→ Your goal
Please repeat only the lines below starting at the line that holds "Task: Select the second green rating star" and ending at the line that holds "Screen dimensions: 544x341", exactly, with both of those lines included and every picture omitted.

BEGIN The data

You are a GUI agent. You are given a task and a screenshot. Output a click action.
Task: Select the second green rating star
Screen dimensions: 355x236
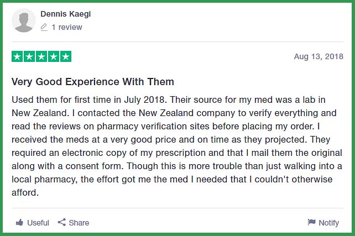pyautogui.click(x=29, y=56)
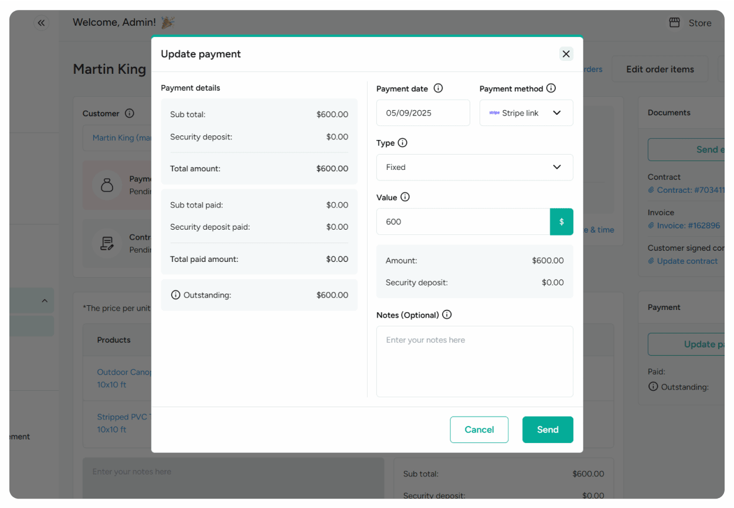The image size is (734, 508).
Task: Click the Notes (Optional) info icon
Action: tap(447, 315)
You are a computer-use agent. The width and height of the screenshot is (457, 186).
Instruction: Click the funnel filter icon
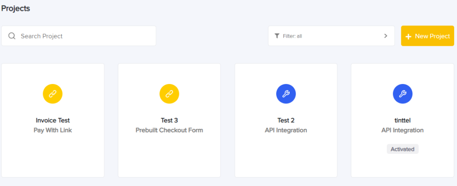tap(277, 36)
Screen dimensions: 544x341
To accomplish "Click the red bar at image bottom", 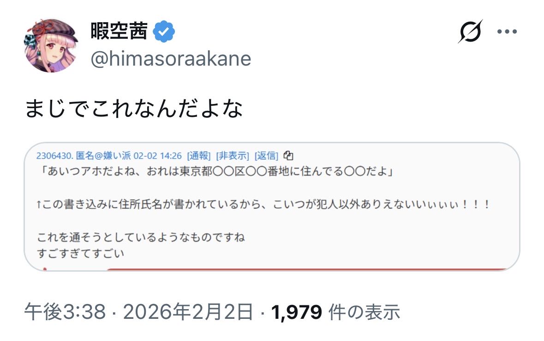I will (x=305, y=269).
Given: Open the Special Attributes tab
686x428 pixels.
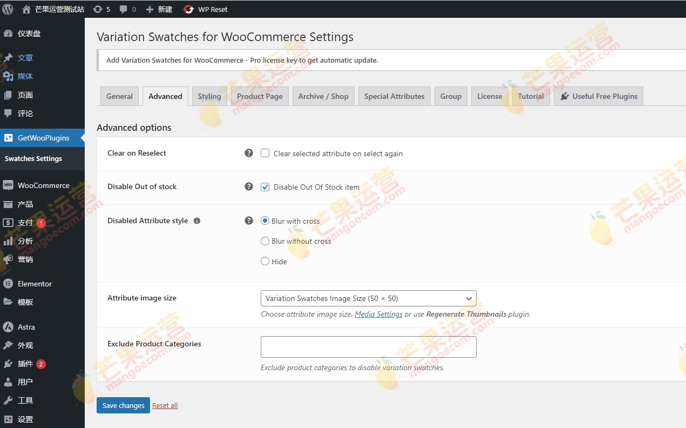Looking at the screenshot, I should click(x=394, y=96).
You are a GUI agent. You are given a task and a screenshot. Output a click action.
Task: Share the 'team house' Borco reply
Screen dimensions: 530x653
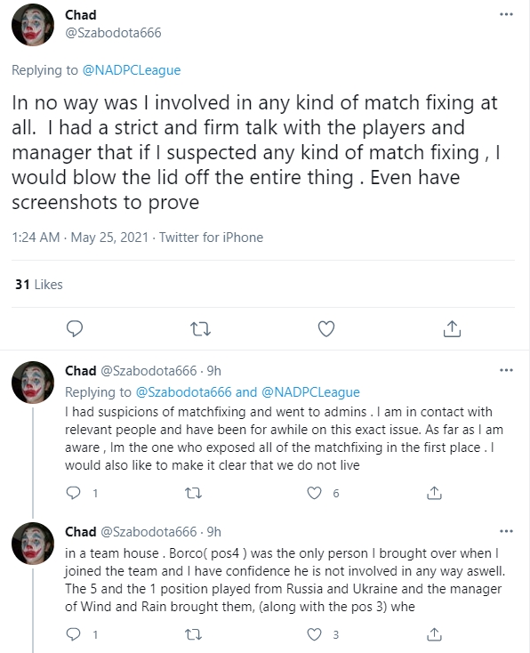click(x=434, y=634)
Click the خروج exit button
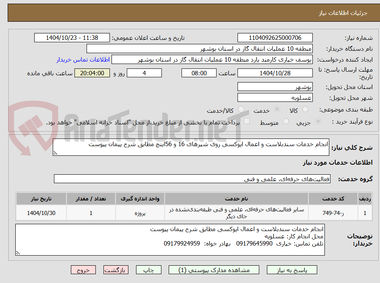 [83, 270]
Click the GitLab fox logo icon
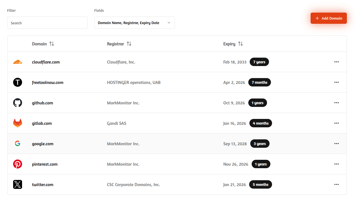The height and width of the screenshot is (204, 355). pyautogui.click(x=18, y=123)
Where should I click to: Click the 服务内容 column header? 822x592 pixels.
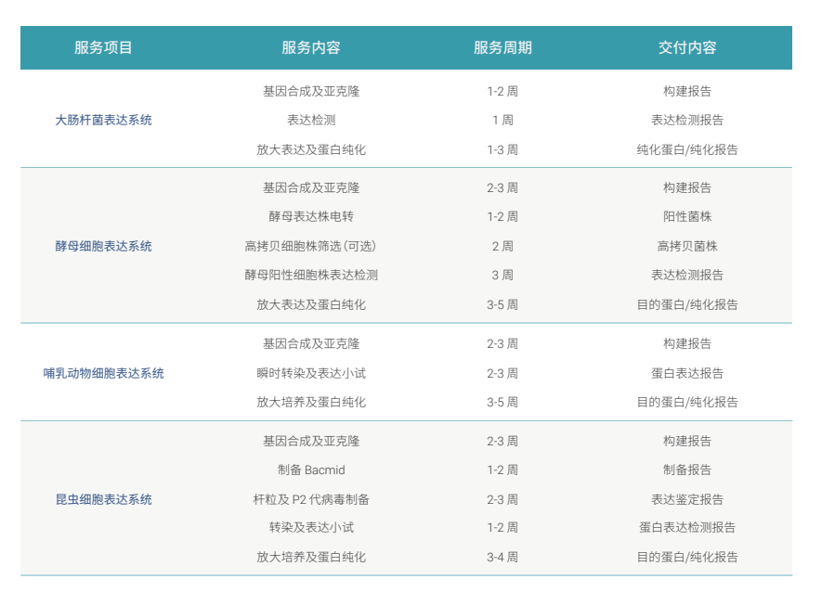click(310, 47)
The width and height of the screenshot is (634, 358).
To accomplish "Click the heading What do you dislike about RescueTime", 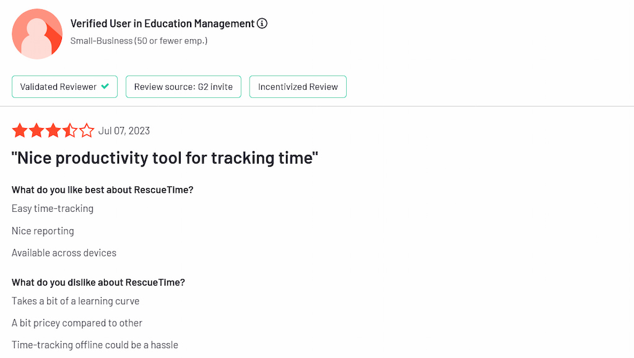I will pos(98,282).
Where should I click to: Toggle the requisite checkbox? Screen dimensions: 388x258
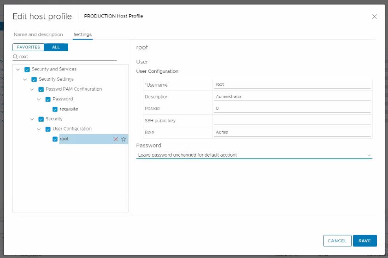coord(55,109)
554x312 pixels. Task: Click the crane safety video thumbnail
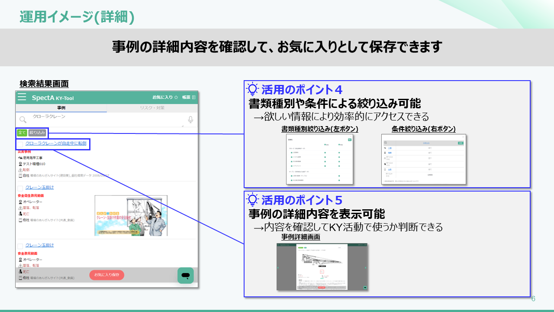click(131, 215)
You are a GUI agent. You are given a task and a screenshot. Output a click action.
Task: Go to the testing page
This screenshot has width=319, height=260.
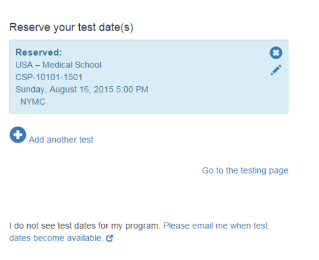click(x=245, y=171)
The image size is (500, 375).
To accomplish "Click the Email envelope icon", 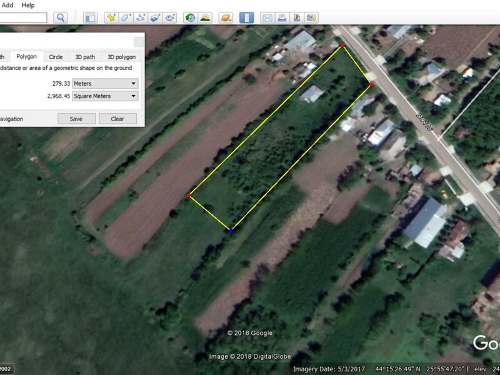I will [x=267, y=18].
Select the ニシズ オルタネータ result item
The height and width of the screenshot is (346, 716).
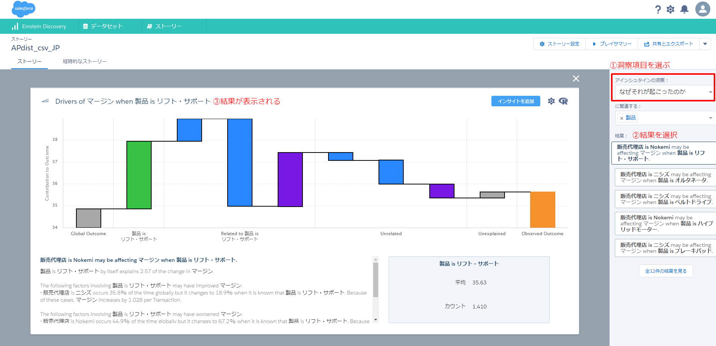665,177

END The data

→ Answer below
Task: Select the second green rating star
Screen dimensions: 355x236
pyautogui.click(x=29, y=56)
The image size is (734, 508).
Task: Click the Notes (Optional) info icon
Action: tap(447, 315)
You are a computer-use agent. The width and height of the screenshot is (457, 186).
Instruction: Click the funnel filter icon
tap(277, 36)
Screen dimensions: 544x341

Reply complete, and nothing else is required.